Financing flexibility for local communities/counties:  Our state should grant local elected officials more flexibility in how they can fund important projects and initiatives in their communities.  In the era of local government finance after property tax reform, many local units of government have been limited in its ability to fund strategic investments.  As an example, many other states allow greater flexibility to bond against local sales and personal income taxes, but Indiana continues to be restrictive in this area.  If residents of a local community do not like how funds are being spent, they can vote elected officials out of office, because it’s their money.
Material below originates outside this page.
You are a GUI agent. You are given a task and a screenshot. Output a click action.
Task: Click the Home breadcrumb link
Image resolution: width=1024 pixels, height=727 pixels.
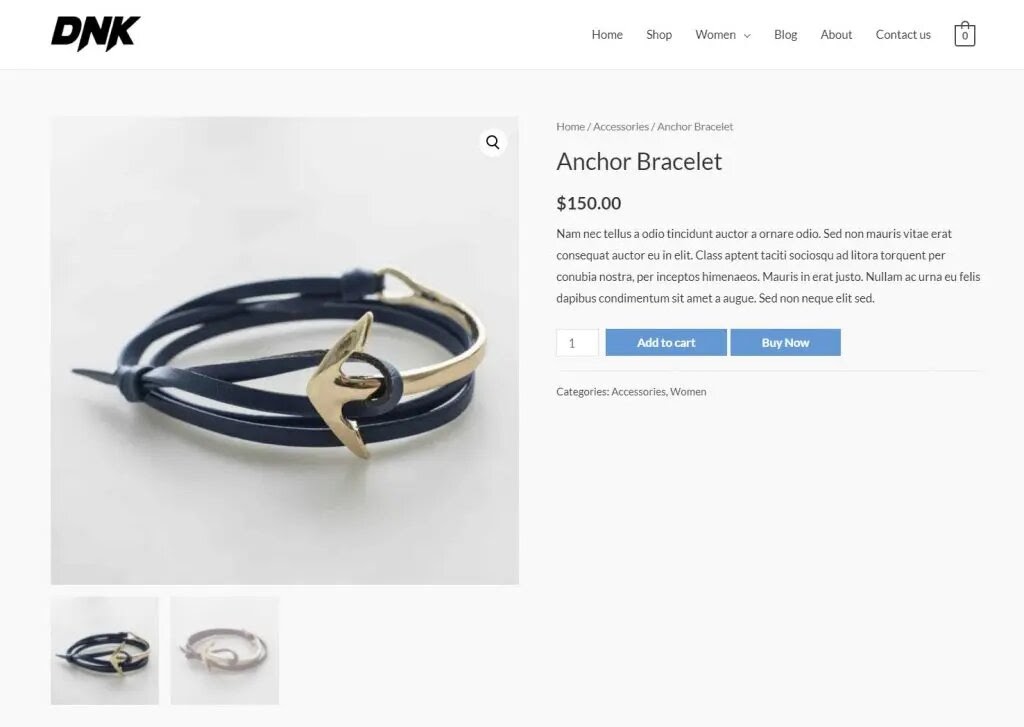point(570,127)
Hate crime legislation:  Indiana is long overdue in enacting hate crimes legislation.  You might be asking why this is an economic development issue.  The reason is that more and more companies are examining these types of issues when considering where to invest capital and hire team members.  Companies want to make sure that their employees are afforded protections against inappropriate actions by an element of our society.  State Senator Greg Taylor has long championed this issue and it is time to adopt legislation to address it.

Economic development incentive improvements:  Our state has been fortunate to have good incentive tools in place during the past 10 – 15 years, but they are not as competitive as they were when they were originally created.  Innovative governors in the Midwest and across the U.S. have greatly enhanced economic development incentive programs to deliver greater benefit to companies.  Indiana should closely examine making the Hoosier Business Investment Tax Credit program refundable and also consider the transferability of the Venture Capital Tax Credit in order to leverage more investment from non-Indiana residents.  This will help ensure that Indiana remains competitive for economic development opportunities.

Data center projects:  For many years, Indiana has said that it wants to attract data centers to the state.  While these projects are not big job creators, they bring significant capital investment to our communities, which helps fund local government.  Our state’s problem is that we have the “triple whammy” of business personal property taxes, sales taxes on electricity and sales tax on equipment purchases for data centers.  It is no wonder that our state has struggled to win large data center projects.  If Indiana is unwilling to exempt sales taxes as it does for the manufacturing industry, then we should stop pursuing data center projects.

Regional Cities program expansion:  The state has greatly benefited from the Indiana Economic Development Corporation’s Regional Cities program.  The program is now being examined by many other states as a model to support talent attraction and economic development.  The funding of regional plans in the Evansville, Fort Wayne and South Bend regions of the state was a great start, but many other regions in the Indiana also put forth great ideas for their areas.  The state legislature should definitely include additional funding in its next budget.

Larry Gigerich serves as Executive Managing Director of Ginovus.